EXCERPTED DATA:
━━━━━━━━━━━━━━━━━━━━━━━━━━━━━━
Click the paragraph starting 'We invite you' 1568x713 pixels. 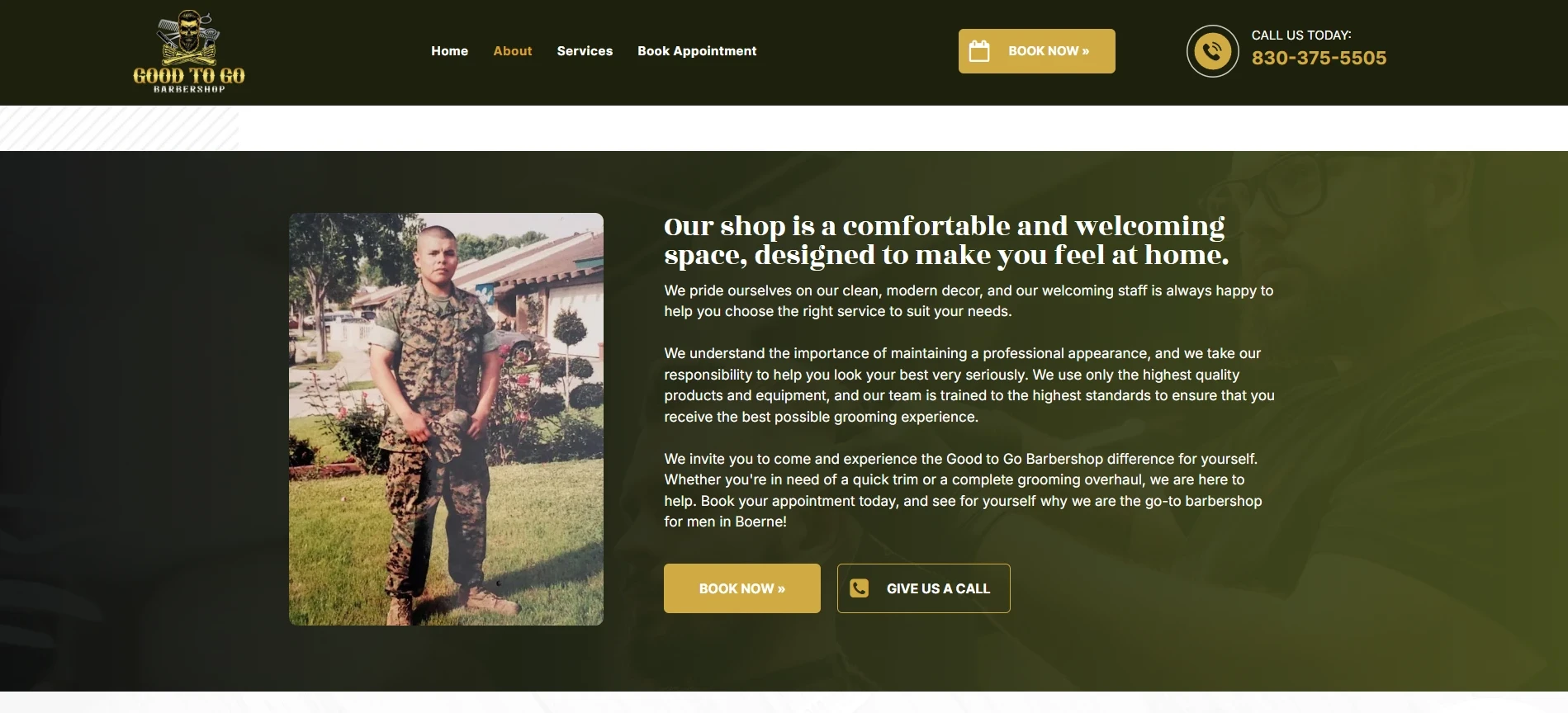tap(963, 490)
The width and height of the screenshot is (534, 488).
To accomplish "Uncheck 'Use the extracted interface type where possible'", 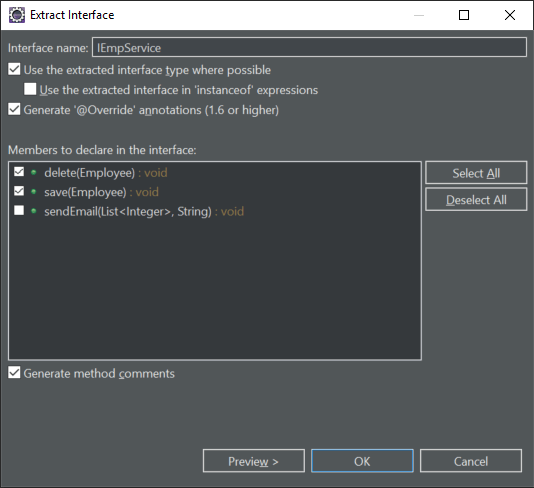I will 14,69.
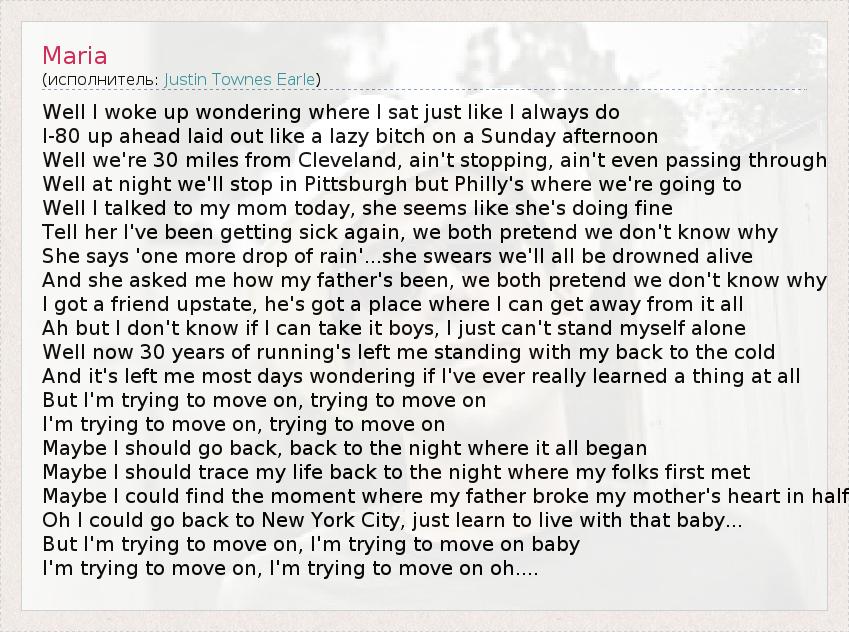This screenshot has height=632, width=849.
Task: Click the line starting "And she asked me how"
Action: point(434,280)
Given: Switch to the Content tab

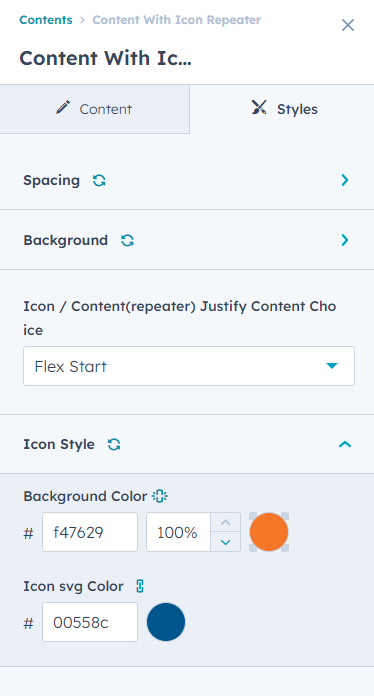Looking at the screenshot, I should (x=94, y=109).
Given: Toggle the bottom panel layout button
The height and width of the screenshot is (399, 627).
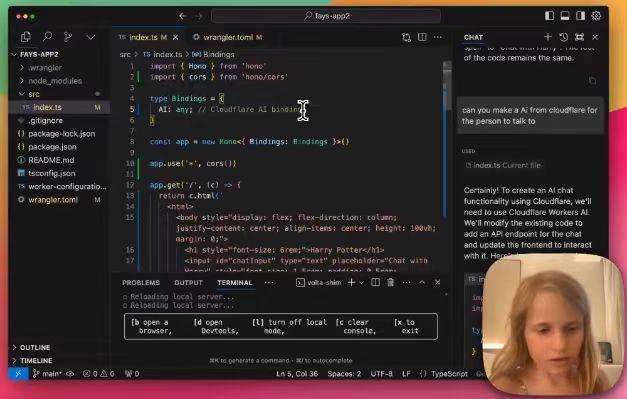Looking at the screenshot, I should point(565,16).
━━━━━━━━━━━━━━━━━━━━━━━━━━━━━━
EXERCISE GOAL:
Skip the pictures and print exactly the lines from the one containing "Given: Switch to the Content tab" through the end of the records above.

SOLUTION FOR THIS EXERCISE:
Given: Switch to the Content tab

Looking at the screenshot, I should (x=94, y=109).
Given: Toggle the bottom panel layout button
The height and width of the screenshot is (399, 627).
Looking at the screenshot, I should point(565,16).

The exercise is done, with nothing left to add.